→ Excerpted passage

^^^^^^^^

Example 2: In this post it is given a sufficient condition to ensure that $M_n$ has Gumbel extremal type (the condition can be found in H.A. David & H.N. Nagaraja (2003), “Order Statistics” (3d edition)). We reproduce here the condition and its applications:
Suppose that the CDF $F$ and density $f$ of $X_i$ are such that
\[L = \lim_{x\to F^{-1}(1)}\left( \dfrac{d}{dx}\dfrac{1-F(x)}{f(x)} \right) = 0.\]Then $M_n$ has Gumbel extremal type. It also gives a way to compute the sequences $a_n$ and $b_n$: in fact, one can take $a_n = (nf(b_n))^{-1}$ and $b_n =F^{-1}(1-\frac{1}{n})$
Suppose that $X_i$ is an i.i.d. sequence with common distribution $\mathcal{N}(0,1)$. We apply the previous result to the standard normal sequence, where $F(x)=\Phi(x)=\frac{1}{\sqrt{2\pi}}\int_{-\infty}^x e^{-t^2/2}dt$, $f(x)= \phi(x) = \frac{1}{\sqrt{2\pi}} e^{-x^2/2}$ and $F^{-1}(1)=\infty$. Note that using the quotient rule we obtain that the expression in the parenthesis is equivalent to
\[\dfrac{d}{dx}\dfrac{1-F(x)}{f(x)} =- \dfrac{-\phi'(x)}{\phi(x)}\dfrac{(1-\Phi(x))}{\phi(x)} - 1.\]The first part of the product can be calculated explicitly:
\[-\dfrac{-\phi'(x)}{\phi(x)} = -\dfrac{-x e^{-x^2/2}}{e^{-x^2/2}} = x.\]The second part of the product is a bit more delicate: the term $\frac{(1-\Phi(x))}{\phi(x)}$ is known as the Mills ratio of the standard normal distribution. As stated in the article, we have that following asymptotic: $\frac{(1-\Phi(x))}{\phi(x)}\sim \frac{1}{x}$ as $x\to\infty$ (a proof follows immediately from the bounds found in this post). This implies that the limit $L$ is indeed equal to zero, and consequently, $M_n$ has extremal type Gumbel. In this case there is no explicit form for $b_n$, so we will not bother to compute it.

^^^^^^^^

→ Raw data
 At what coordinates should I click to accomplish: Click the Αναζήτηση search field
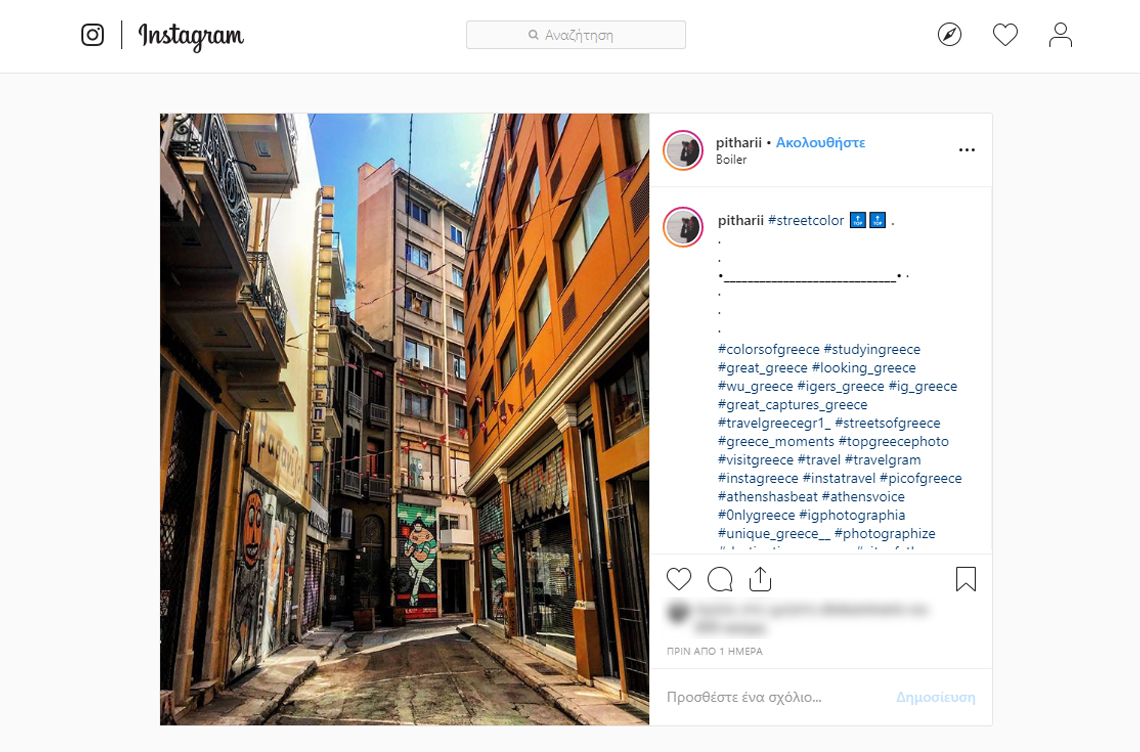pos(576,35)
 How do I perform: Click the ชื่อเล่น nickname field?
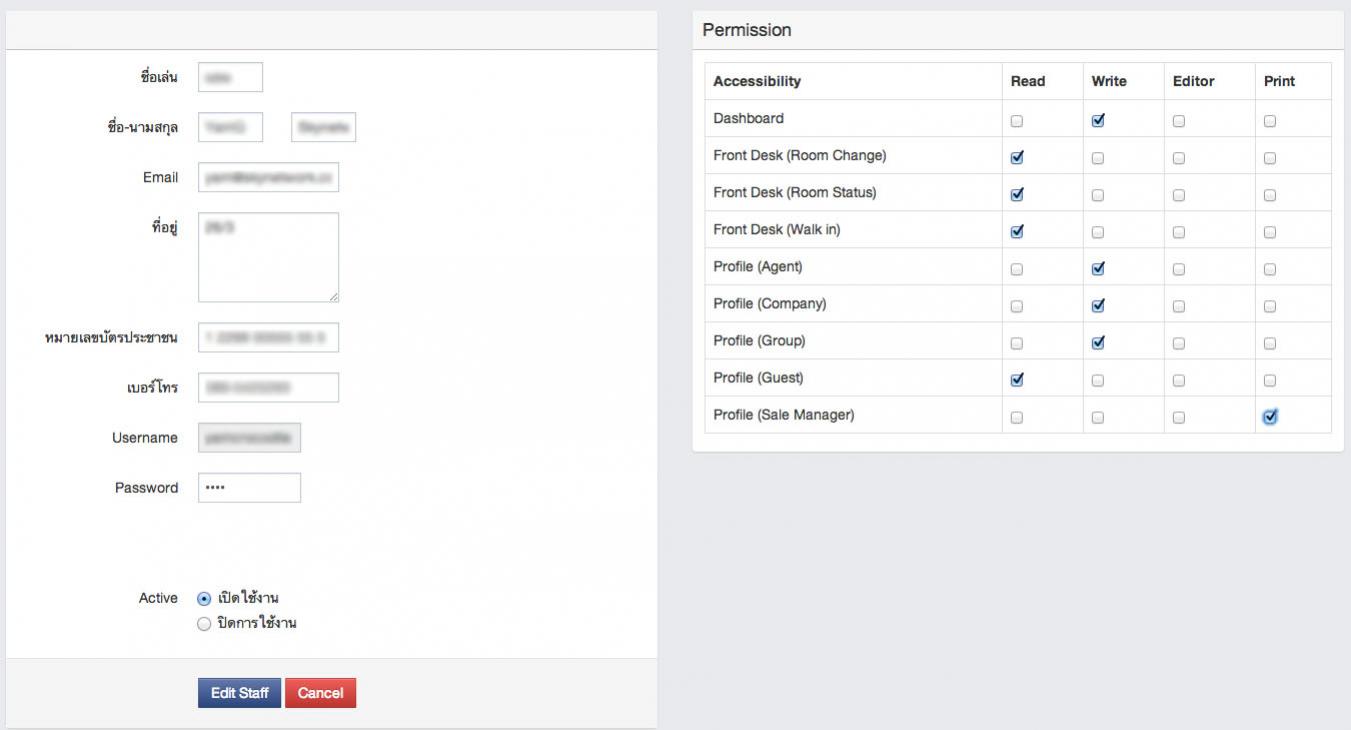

^^^^^^^^

→ Written task
Pick up the passage on the Gumbel extremal type of normal maxima after its final sentence and carry it forward.

→ Response
Similarly, if $X\sim\exp(\lambda)$, we have that $F(x)=1-e^{-\lambda x}$, $f(x)=\lambda e^{-\lambda x}$ and $F^{-1}(1)=\infty$. The first part of the product is
\[-\dfrac{-f'(x)}{f(x)} = \lambda,\]while the second part is
\[\dfrac{1-F(x)}{f(x)} = \dfrac{1}{\lambda},\]hence we have $\frac{d}{dx}\frac{1-F(x)}{f(x)}\equiv0$. As a consequence, $M_n$ has Gumbel extremal type. Additionally, the sequences $a_n$ and $b_n$ can be taken as $b_n = 1 - e^{-\lambda(1-\frac{1}{n})}$ and $b_n = (n\lambda)^{-1}\exp({\lambda(1 - e^{-\lambda(1-\frac{1}{n})})})$.
The same method proves that the extremal type of a Gamma distribution is Gumbel as well.
Example 3: Consider an i.i.d. sequence $X_n$ with uniform distribution $U(0,1)$. Then $F(x) = x$ and $f(x) = 1$ for $[0,1]$. Take $z < 0$ and $n> -z$, and the sequences $a_n = 1/n$ and $b_n = 1$. Then
\[\mathbb{P}\left( \dfrac{M_n - b_n}{a_n}\leq z \right) = (F(a_nz+b_n))^n = \left( 1+ \dfrac{z}{n} \right)^n \to e^z,\]proving that $M_n$ has Weibull extremal type.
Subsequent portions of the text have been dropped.